Trehalose is widely found in nature. It can be found in ancient animals and plants such as blue-green algae and insects. It can help organisms survive harsh and water-free environments. Because trehalose has stability, acid resistance and better hygroscopicity, it is very suitable for baked goods, and has the following characteristics:

Will not change color

Trehalose has non-reducing properties. When coexisting with amino acids and proteins, browning reaction (Maillard reaction) will not occur even if heated. It is suitable for foods that need to maintain a pure color after high-temperature baking.

Water retention

Trehalose has a strong water holding capacity, which can firmly lock the water in food, prevent water loss, and slow down the growth of bacteria.
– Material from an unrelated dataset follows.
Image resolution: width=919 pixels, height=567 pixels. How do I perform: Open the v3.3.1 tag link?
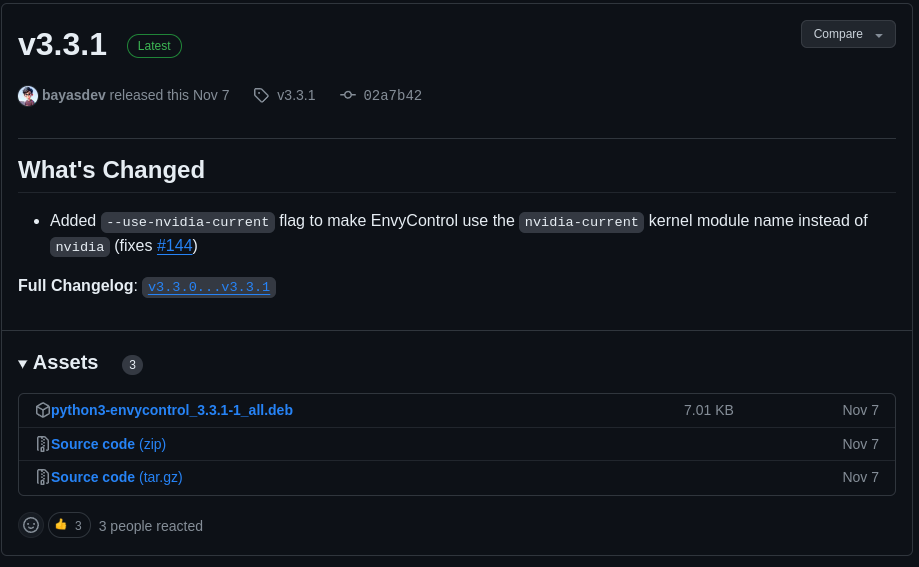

Therefore, trehalose is very suitable for making foods that are rich in moisture and can extend the shelf life.

Prevent starch aging

Because trehalose has the effect of preventing starch aging, it is effective for baked foods, especially foods that require refrigeration.

Prevent protein denaturation

Trehalose has a good effect on preventing protein denaturation under high temperatures or drying. In baked goods containing high protein, it can effectively prevent the deterioration of nutrition.

Inhibit lipid rancidity

Oils and fats are oxidized and decomposed during high-temperature baking, which will produce undesirable flavor substances such as peroxides and volatile aldehydes. Trehalose protects fat from being oxidized and decomposed by interacting with unsaturated fatty acids and inhibits the qualitative changes caused by the acidification of fats.